Source records:
>> START

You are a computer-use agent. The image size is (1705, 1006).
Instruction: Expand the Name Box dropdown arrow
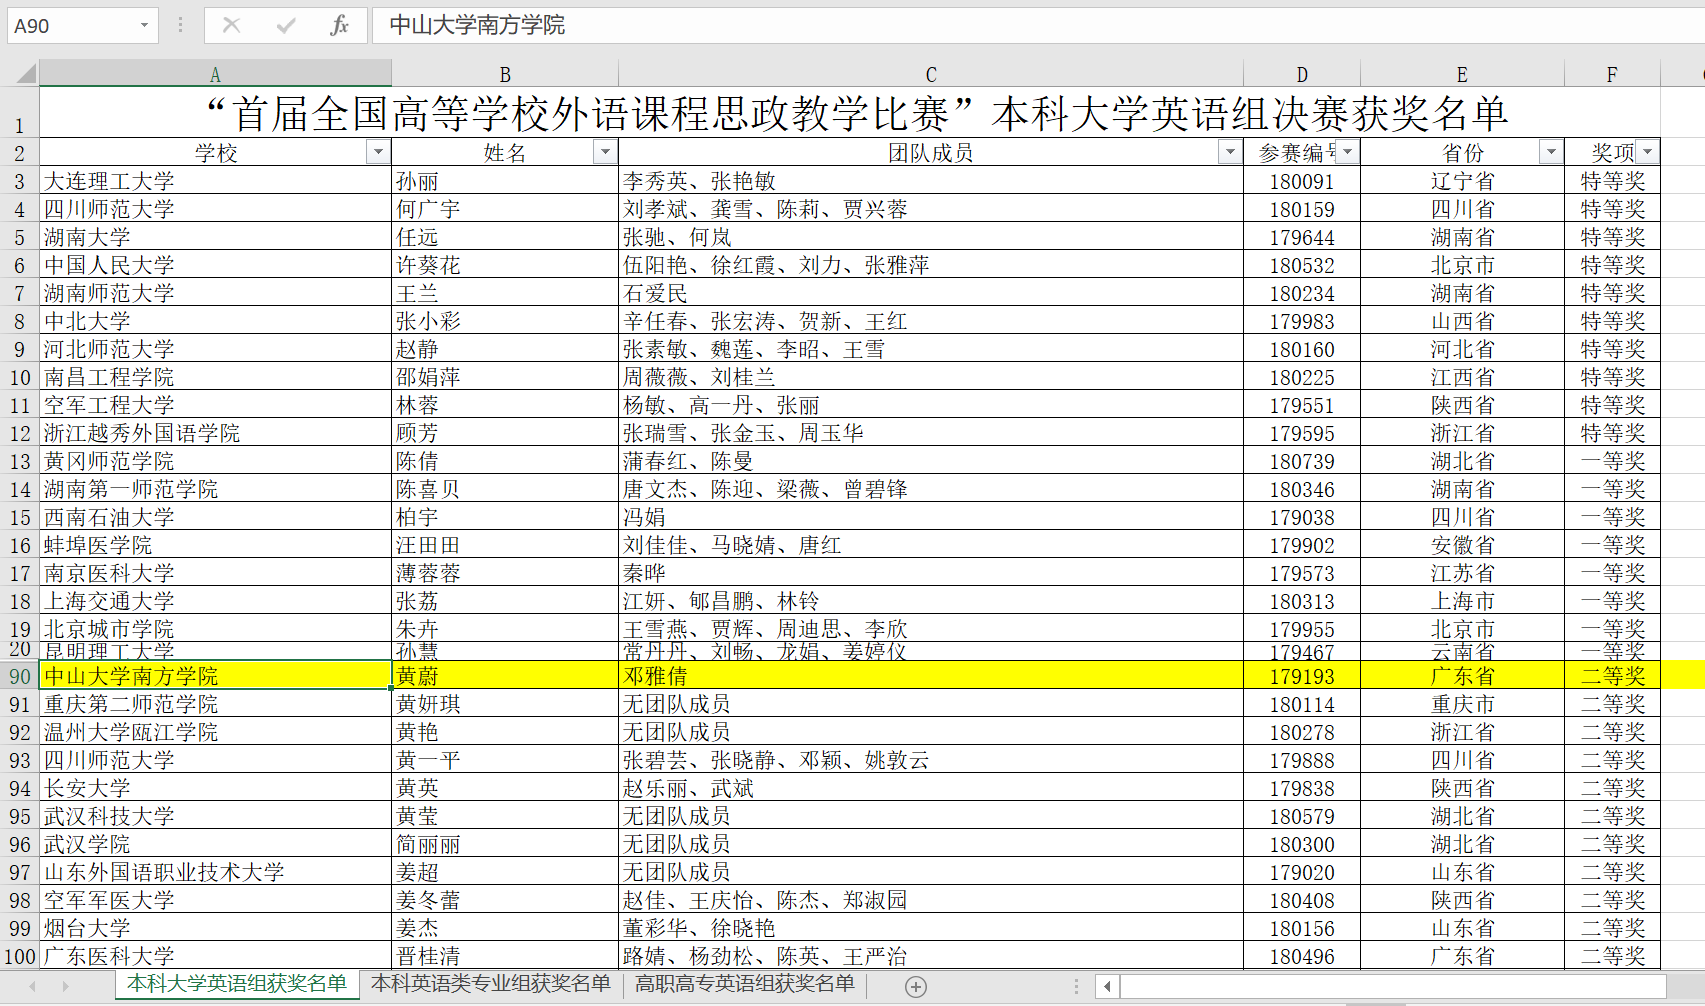[145, 25]
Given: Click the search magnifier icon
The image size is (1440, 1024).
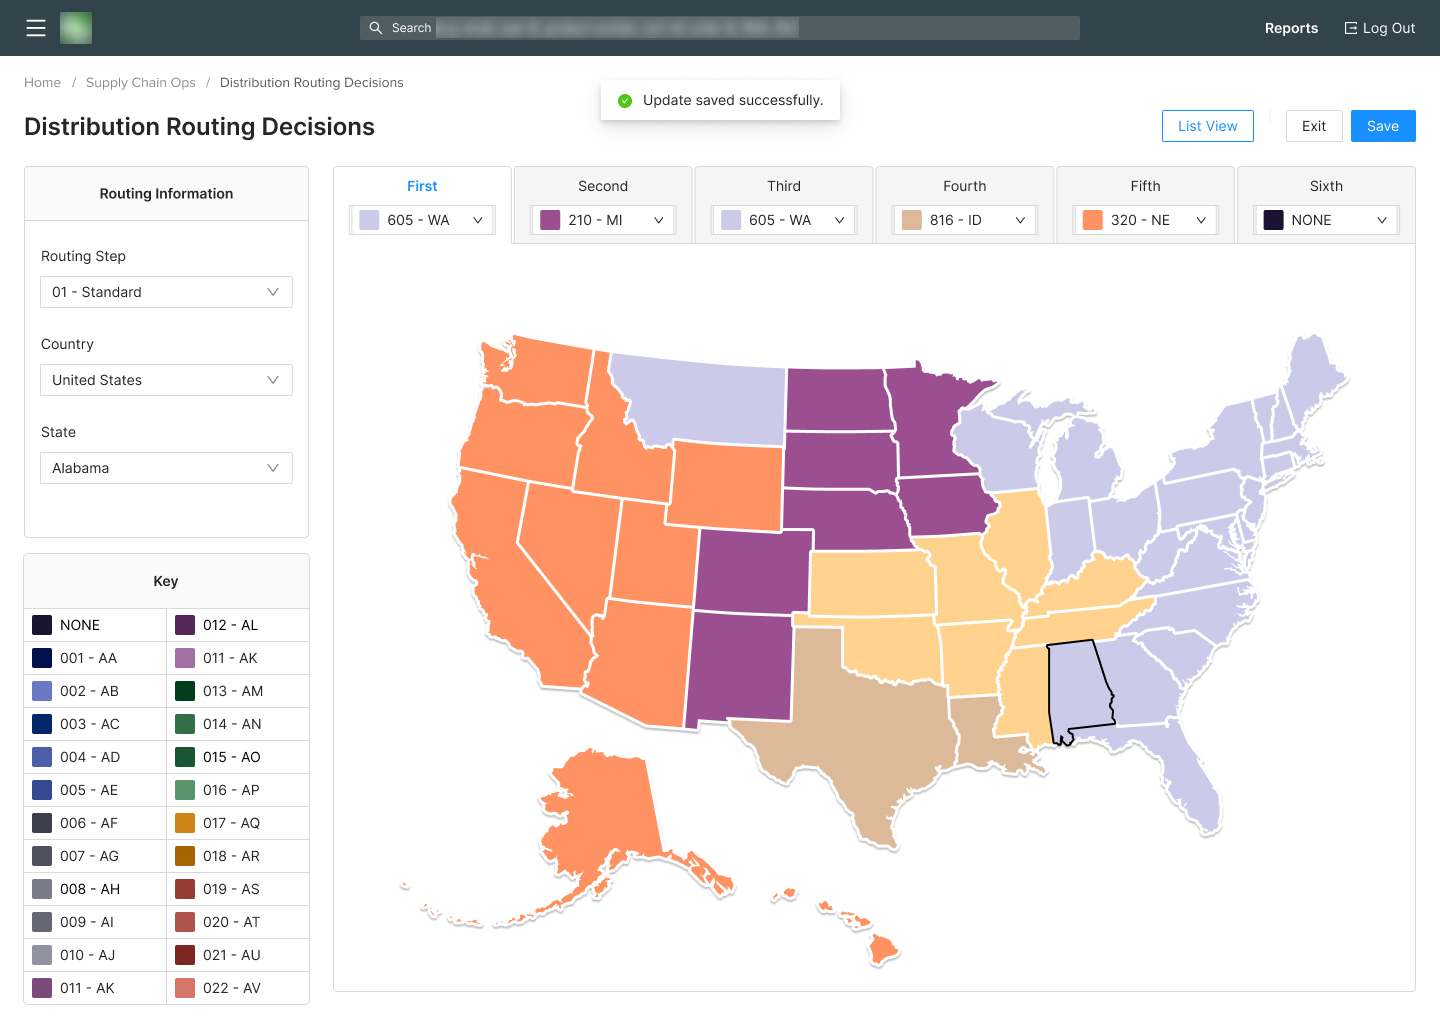Looking at the screenshot, I should (376, 28).
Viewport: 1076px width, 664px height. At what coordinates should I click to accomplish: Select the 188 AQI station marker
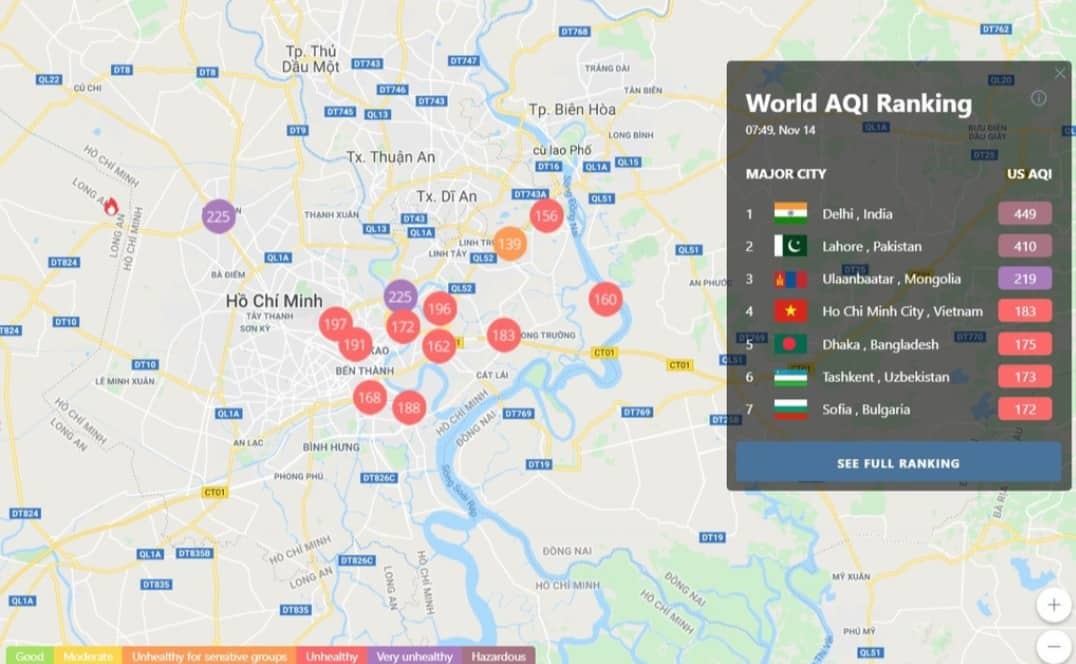(408, 407)
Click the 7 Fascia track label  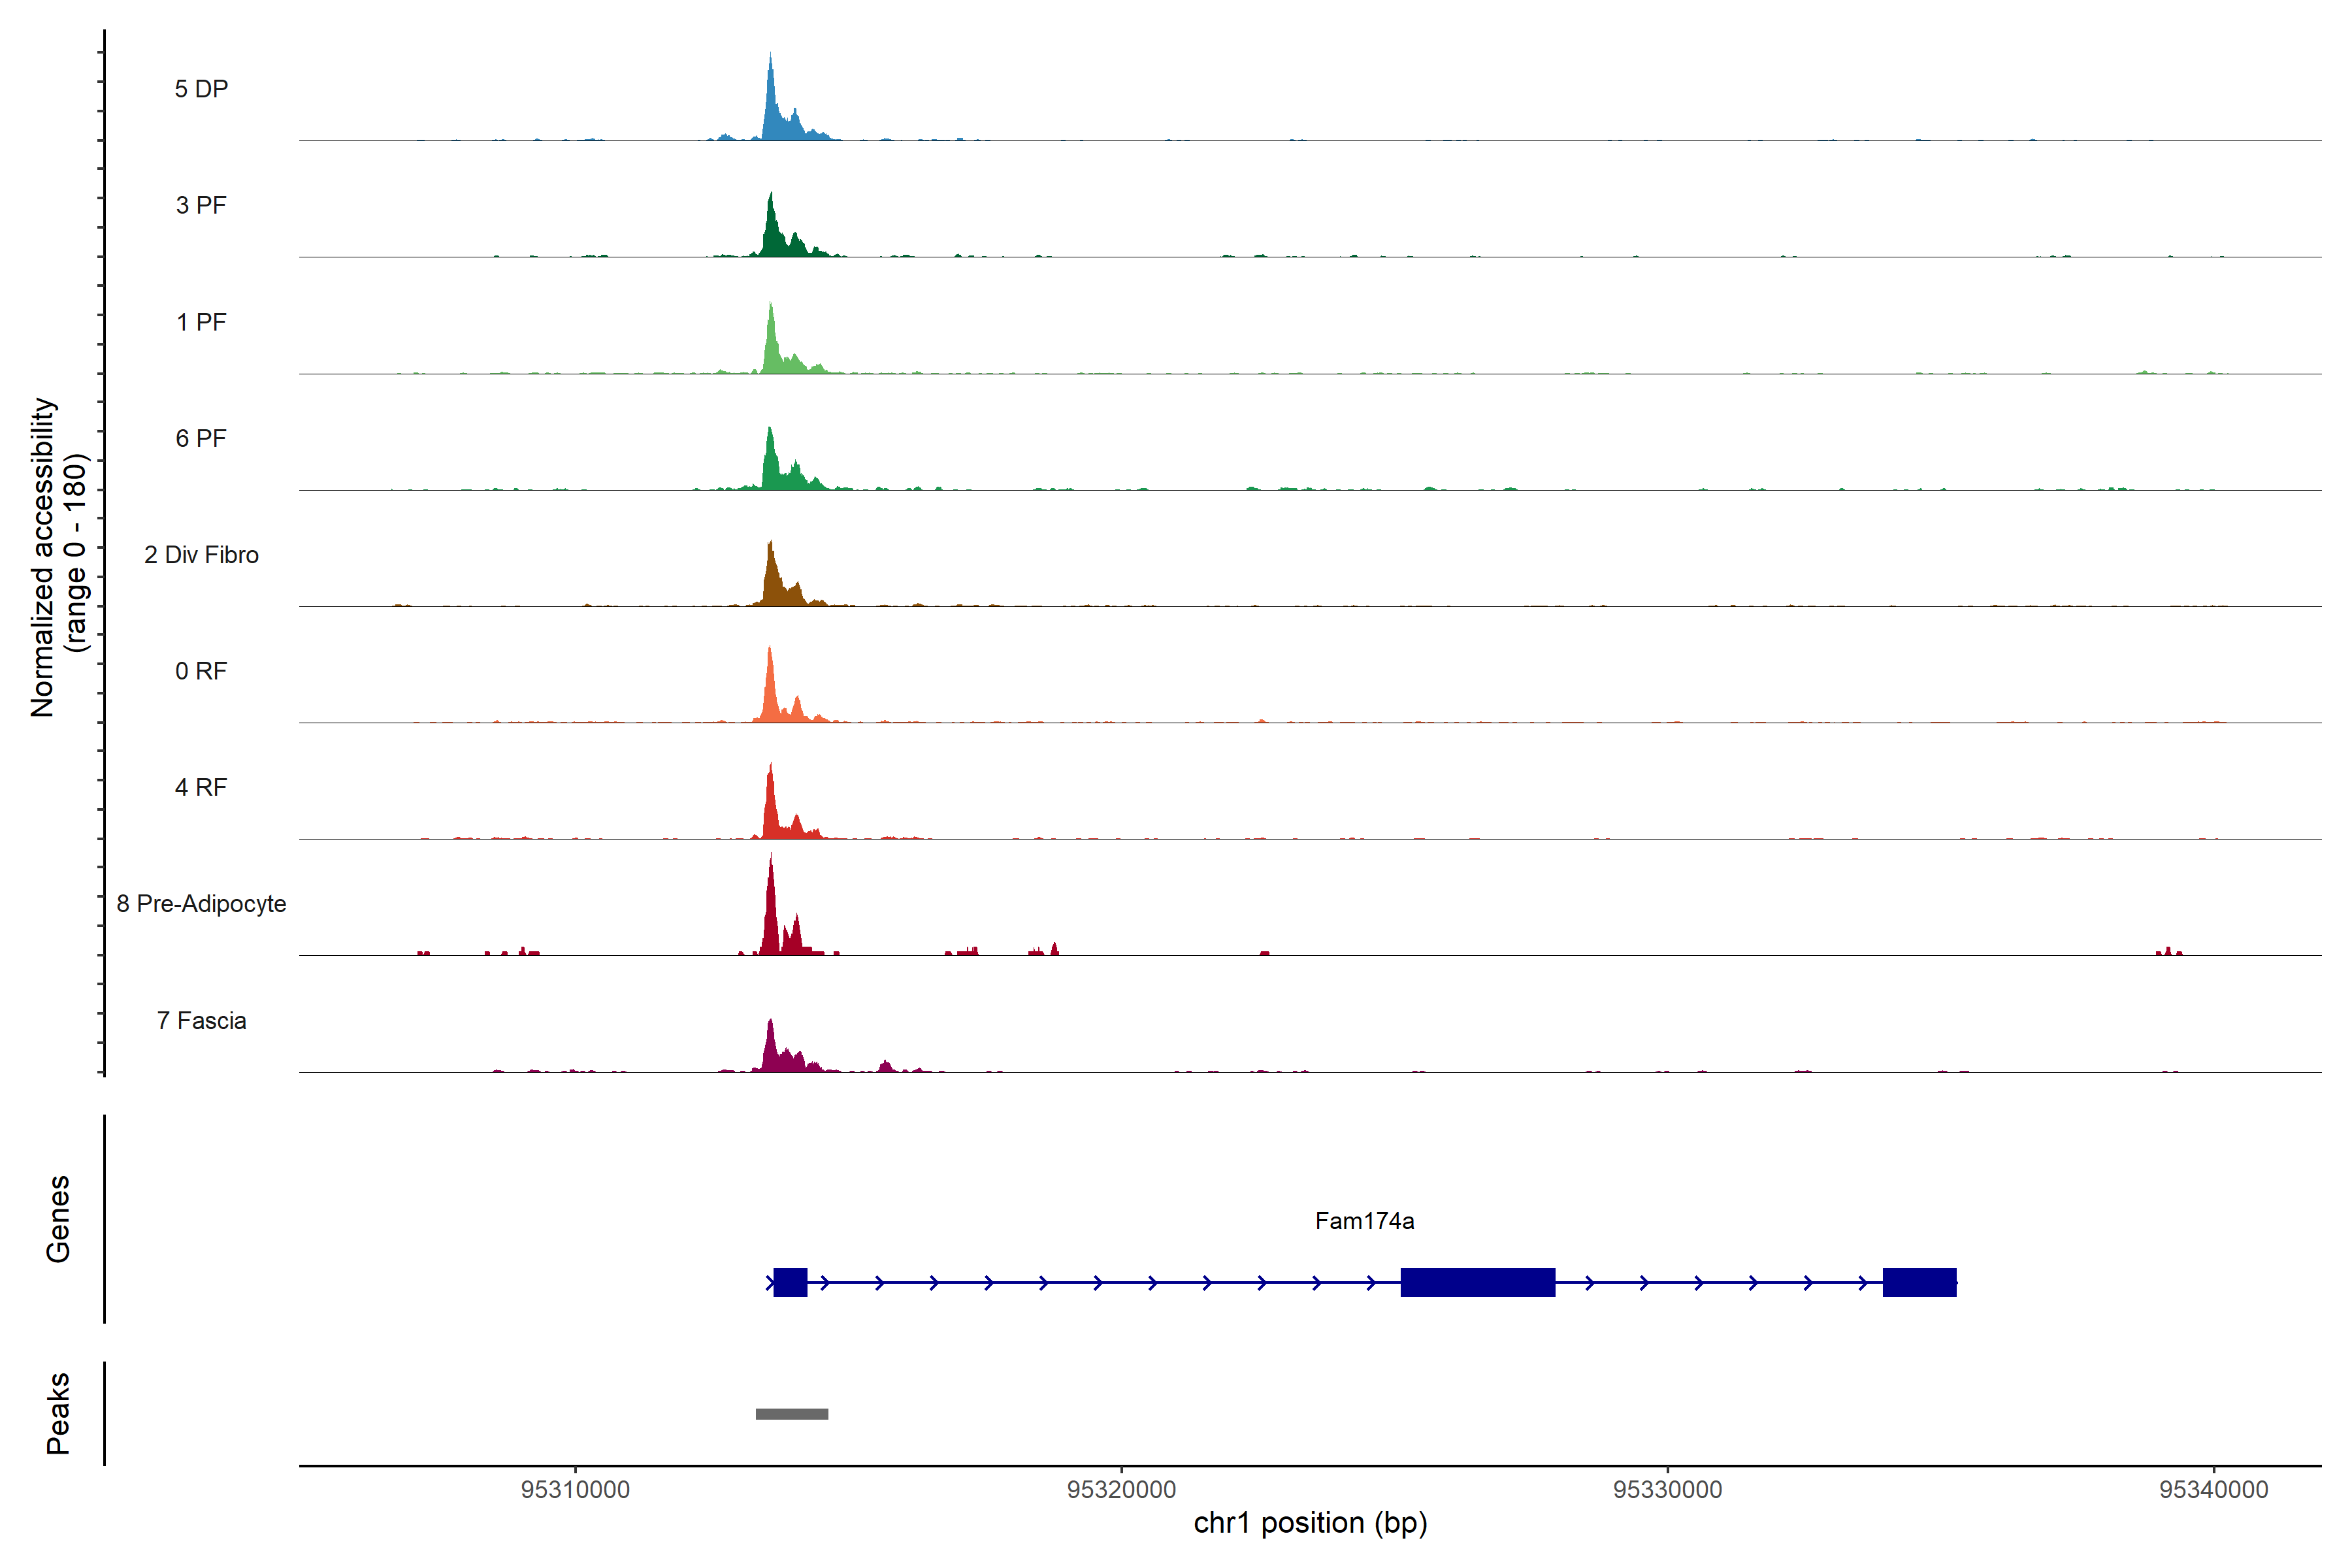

>> END

__WHAT YOU ARE ASKED TO DO__: Quote all of the material above word for word, leaving out the pictures.

__OUTPUT BELOW__:
You are a computer-use agent. The image size is (1705, 1006).
Instruction: Expand the Name Box dropdown arrow
[145, 25]
Given: Click the search magnifier icon
The image size is (1440, 1024).
Looking at the screenshot, I should (376, 28).
Viewport: 1076px width, 664px height. At what coordinates should I click to accomplish: Select the 188 AQI station marker
(408, 407)
Click the 7 Fascia track label  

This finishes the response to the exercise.